Rechte von Lesben, Schwulen, Bisexuellen, Transgender und Intergeschlechtlichen
Lesben, Schwule, Bisexuelle, Transgender und Intergeschlechtliche (LGBTI) waren 2019 weiterhin Schikanen ausgesetzt, darunter auch diskriminierenden und stigmatisierenden Äußerungen von Staatsbeamt_innen.
Im Mai 2019 veröffentlichte das Innenministerium auf seiner Website einen Artikel, in dem von der "zerstörerischen Wirkung der Ansichten und Ideen der LGBT-Gemeinschaft" die Rede war. Weiter hieß es: "Obwohl die Wissenschaft keinen unmittelbaren Zusammenhang zwischen Pädophilie und gleichgeschlechtlichen sexuellen Beziehungen festgestellt hat, sprechen doch die Zahlen für sich."
Nach einem verbalen und körperlichen Angriff auf den Filmemacher Mikhail Kuprich im August durch einen Mann, der ihn für schwul hielt, befand ein Gericht in Minsk am 24. Dezember 2019 den Angreifer des "bösartigen Rowdytums" für schuldig und verurteilte ihn nach Artikel 339, Absatz 2 zu 18 Monaten Hausarrest und zur Zahlung einer Entschädigung an Mikhail Kuprich. Ein Antrag von Kuprichs Anwalt, die ursprüngliche Anklage des Rowdytums zu ändern, um das Hassmotiv gegen die LGBTI-Gemeinschaft deutlich zu machen, wurde abgelehnt.
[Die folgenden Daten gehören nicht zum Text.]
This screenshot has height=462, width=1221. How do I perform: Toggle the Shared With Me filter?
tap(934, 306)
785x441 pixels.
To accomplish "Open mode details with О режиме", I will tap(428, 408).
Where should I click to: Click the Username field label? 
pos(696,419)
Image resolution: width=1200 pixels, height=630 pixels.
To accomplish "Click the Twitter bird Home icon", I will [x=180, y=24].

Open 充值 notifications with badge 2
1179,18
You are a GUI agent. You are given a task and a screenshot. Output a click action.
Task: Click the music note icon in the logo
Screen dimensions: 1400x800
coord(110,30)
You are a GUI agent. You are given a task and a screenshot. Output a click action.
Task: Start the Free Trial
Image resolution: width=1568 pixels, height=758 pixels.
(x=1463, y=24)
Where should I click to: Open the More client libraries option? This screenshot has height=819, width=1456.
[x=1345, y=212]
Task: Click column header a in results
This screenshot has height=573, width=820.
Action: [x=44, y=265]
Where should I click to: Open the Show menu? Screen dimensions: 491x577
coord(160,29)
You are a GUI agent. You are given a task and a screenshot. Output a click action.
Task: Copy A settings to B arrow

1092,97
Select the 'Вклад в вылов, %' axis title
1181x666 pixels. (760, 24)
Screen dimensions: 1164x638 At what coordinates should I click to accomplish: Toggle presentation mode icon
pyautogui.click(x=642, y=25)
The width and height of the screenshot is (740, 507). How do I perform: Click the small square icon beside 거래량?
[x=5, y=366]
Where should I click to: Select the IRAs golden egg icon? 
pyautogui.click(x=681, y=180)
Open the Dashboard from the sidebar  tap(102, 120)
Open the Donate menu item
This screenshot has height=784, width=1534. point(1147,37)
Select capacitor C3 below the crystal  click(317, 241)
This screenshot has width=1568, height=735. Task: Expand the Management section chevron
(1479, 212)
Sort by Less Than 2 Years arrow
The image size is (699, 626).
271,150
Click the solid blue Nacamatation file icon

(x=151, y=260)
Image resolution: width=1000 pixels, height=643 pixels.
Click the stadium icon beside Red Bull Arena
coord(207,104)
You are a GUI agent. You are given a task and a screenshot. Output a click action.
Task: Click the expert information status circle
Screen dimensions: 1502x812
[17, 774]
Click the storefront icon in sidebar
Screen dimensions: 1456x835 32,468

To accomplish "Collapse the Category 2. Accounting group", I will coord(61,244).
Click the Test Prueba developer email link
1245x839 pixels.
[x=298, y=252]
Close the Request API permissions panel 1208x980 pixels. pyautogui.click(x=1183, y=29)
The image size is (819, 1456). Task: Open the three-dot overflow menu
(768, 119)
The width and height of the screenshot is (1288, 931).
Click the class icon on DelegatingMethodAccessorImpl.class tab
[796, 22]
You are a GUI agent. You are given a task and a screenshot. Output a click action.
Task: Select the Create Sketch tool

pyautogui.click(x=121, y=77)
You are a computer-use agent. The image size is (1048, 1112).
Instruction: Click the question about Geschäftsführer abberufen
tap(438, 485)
Rechte von Migrant_innen und Asylsuchenden
Belarus führte auch 2019 ausländische Staatsangehörige einschließlich Asylsuchende unter Verletzung des Grundsatzes der Nichtzurückweisung in Länder zurück, in denen ihnen schwere Menschenrechtsverletzungen einschließlich Folter und anderer Misshandlungen drohten.
Im Mai wurde Ismail Nalgiev, ein oppositioneller Journalist aus Inguschetien, auf dem Flughafen von Minsk verhaftet und am 10. Mai 2019 nach Russland abgeschoben, obwohl dort mit politisch motivierter Strafverfolgung, Folter und anderen Misshandlungen sowie mit einem unfairen Prozess zu rechnen war. In Russland wurde er dann unter dem politisch motivierten Vorwurf der "Anwendung von Gewalt gegen einen Beamten" bei den Protesten am 26. und 27. März 2019 in Inguschetien festgenommen.
Positiv ist zu vermerken, dass der iranische Staatsbürger Merhdad Jamshidian am 17. Juni 2019 "aus humanitären Gründen" einen einjährigen Aufenthaltsstatus erhielt, der im September auf fünf Jahre verlängert wurde. Mehrdad Jamshidian lebt seit 1993 in Belarus und ist mit einer Belarussin verheiratet, mit der er drei Kinder hat. Nach einem Auslieferungsersuchen aus dem Iran, wo ihm Folter und andere Misshandlungen sowie die Todesstrafe drohten, hatte er elf Monate in Haft verbracht.